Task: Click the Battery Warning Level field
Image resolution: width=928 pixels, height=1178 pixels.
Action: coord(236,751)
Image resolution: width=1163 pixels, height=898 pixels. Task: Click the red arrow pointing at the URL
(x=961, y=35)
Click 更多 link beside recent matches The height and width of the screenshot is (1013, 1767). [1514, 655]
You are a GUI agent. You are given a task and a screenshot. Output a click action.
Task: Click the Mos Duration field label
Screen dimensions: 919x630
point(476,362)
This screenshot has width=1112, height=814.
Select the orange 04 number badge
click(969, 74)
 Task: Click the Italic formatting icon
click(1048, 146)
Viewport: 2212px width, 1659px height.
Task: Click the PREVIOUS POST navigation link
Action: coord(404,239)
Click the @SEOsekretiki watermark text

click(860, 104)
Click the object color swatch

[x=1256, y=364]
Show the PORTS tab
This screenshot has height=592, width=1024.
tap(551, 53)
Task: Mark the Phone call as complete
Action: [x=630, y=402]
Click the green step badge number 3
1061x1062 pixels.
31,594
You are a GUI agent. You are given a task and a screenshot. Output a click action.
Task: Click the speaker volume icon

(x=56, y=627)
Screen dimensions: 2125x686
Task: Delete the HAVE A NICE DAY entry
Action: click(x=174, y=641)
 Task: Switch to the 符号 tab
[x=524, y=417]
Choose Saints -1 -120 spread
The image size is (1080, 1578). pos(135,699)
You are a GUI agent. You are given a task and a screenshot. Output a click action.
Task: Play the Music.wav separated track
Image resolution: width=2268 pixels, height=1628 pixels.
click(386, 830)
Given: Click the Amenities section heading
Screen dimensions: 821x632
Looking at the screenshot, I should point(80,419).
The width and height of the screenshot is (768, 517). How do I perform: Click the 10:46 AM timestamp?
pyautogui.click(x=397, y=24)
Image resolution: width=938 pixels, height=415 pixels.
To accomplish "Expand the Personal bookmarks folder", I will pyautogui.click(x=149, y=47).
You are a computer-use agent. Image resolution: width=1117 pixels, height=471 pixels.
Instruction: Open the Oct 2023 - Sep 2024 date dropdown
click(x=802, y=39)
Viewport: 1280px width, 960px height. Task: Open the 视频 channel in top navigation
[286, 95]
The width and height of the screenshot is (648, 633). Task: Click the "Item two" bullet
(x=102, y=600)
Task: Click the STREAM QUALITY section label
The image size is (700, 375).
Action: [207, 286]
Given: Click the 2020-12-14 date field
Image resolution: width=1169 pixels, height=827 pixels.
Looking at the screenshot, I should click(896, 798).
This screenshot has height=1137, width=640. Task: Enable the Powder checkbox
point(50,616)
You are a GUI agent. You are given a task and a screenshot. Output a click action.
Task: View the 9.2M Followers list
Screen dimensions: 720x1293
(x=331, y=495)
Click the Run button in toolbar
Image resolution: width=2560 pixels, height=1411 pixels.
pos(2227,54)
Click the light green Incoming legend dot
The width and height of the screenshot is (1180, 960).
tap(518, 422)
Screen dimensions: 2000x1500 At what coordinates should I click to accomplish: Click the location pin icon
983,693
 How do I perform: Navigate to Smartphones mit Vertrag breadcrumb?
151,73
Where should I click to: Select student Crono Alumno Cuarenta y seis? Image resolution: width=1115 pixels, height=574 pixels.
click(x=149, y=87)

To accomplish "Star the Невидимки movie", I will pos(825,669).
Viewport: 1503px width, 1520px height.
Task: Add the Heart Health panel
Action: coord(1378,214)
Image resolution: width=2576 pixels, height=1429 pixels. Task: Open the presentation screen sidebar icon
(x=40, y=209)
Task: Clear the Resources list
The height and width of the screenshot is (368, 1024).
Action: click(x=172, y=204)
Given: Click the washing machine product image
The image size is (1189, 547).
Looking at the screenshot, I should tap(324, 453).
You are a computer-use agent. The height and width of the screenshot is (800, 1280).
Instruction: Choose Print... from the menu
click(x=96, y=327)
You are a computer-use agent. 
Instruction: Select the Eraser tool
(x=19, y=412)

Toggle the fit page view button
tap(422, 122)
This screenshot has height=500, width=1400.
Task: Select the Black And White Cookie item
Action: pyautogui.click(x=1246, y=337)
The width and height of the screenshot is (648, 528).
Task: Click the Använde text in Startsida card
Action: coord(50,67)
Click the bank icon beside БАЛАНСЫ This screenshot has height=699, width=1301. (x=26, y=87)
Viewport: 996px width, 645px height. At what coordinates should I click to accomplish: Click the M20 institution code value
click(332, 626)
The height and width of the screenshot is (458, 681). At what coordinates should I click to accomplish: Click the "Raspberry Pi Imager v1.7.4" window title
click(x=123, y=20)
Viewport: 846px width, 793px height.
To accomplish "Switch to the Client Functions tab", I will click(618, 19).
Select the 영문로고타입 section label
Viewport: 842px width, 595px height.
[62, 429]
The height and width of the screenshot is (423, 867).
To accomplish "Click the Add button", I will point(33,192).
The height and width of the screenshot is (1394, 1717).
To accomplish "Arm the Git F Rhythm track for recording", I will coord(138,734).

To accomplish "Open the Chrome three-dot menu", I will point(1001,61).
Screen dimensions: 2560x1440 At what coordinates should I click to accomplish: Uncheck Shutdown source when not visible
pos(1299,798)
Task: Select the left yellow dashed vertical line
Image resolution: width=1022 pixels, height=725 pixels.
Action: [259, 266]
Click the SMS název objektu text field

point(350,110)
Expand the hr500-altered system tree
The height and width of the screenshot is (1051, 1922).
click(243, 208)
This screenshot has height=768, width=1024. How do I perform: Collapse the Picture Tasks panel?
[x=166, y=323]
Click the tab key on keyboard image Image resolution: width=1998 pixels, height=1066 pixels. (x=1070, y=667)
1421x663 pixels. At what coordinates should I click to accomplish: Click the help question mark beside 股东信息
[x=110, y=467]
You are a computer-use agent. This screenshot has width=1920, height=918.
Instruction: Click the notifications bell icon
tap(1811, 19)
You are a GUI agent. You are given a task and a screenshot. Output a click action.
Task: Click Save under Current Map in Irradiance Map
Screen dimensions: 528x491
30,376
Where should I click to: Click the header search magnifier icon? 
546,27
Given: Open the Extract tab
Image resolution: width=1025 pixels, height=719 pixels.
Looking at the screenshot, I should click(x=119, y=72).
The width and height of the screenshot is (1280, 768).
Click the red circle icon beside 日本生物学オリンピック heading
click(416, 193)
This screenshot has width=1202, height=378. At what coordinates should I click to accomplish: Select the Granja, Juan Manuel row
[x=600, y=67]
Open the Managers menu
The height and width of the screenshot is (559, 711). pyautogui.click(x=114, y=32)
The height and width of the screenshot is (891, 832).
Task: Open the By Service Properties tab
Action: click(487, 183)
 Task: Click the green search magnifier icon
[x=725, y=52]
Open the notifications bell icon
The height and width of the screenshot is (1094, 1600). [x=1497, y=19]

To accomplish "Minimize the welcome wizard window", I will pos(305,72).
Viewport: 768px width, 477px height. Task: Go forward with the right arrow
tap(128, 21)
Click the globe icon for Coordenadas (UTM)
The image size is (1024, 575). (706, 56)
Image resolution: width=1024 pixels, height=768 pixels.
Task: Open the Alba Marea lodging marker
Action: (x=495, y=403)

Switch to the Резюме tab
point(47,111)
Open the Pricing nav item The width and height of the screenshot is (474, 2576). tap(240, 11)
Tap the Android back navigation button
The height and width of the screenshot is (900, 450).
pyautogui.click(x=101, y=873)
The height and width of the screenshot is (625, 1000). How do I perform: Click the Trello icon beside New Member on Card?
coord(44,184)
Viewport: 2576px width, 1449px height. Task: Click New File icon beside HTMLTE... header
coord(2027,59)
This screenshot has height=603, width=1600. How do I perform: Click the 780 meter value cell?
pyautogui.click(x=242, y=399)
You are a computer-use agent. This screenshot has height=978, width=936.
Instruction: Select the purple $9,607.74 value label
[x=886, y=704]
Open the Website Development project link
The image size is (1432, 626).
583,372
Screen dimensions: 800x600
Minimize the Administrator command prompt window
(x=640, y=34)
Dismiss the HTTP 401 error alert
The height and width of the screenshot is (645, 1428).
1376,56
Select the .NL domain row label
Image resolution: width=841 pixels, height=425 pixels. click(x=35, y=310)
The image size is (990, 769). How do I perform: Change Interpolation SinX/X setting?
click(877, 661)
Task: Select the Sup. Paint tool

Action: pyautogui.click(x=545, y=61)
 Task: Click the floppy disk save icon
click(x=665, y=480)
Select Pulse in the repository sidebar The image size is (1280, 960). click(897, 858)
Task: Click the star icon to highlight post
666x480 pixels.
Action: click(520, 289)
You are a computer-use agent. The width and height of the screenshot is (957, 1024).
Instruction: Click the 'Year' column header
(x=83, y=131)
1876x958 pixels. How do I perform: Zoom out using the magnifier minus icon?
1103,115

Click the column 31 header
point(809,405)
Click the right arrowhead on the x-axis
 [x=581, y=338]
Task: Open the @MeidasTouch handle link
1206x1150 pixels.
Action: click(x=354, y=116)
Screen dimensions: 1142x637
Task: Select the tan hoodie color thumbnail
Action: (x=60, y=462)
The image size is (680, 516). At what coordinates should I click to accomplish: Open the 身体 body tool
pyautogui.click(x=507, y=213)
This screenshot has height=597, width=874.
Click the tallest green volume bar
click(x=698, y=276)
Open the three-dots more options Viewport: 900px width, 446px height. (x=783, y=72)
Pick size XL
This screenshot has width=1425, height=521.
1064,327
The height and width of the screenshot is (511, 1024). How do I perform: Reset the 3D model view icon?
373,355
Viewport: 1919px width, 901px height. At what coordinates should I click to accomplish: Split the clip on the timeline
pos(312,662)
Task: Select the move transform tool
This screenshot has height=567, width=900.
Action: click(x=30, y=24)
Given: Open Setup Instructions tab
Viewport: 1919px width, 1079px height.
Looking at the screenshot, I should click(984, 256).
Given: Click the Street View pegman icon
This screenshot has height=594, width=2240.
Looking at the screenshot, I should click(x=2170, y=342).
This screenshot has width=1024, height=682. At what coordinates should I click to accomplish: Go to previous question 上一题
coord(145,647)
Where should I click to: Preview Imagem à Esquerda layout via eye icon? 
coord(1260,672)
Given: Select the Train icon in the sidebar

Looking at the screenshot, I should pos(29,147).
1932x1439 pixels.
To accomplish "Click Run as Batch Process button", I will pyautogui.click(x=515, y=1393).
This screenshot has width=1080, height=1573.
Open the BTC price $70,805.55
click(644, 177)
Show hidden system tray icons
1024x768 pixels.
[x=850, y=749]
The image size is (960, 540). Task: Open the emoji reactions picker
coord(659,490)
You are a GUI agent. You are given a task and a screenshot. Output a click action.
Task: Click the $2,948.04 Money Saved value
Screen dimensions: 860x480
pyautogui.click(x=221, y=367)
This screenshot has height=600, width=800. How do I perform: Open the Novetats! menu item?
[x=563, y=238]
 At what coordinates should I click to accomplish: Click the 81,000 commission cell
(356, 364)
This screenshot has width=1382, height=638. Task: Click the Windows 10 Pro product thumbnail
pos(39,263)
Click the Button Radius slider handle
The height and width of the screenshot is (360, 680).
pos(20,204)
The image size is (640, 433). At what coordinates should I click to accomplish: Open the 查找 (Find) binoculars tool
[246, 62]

■ ■ ■ ■ ■ ■ ■

* TASK OBJECTIVE
Print every line from the one containing "has height=978, width=936." down to the one containing "(x=640, y=34)", both included, reproducing each exactly as it appears in the records.

* EXERCISE OUTPUT
You are a computer-use agent. This screenshot has height=978, width=936.
Instruction: Select the purple $9,607.74 value label
[x=886, y=704]
Open the Website Development project link
The image size is (1432, 626).
583,372
Screen dimensions: 800x600
Minimize the Administrator command prompt window
(x=640, y=34)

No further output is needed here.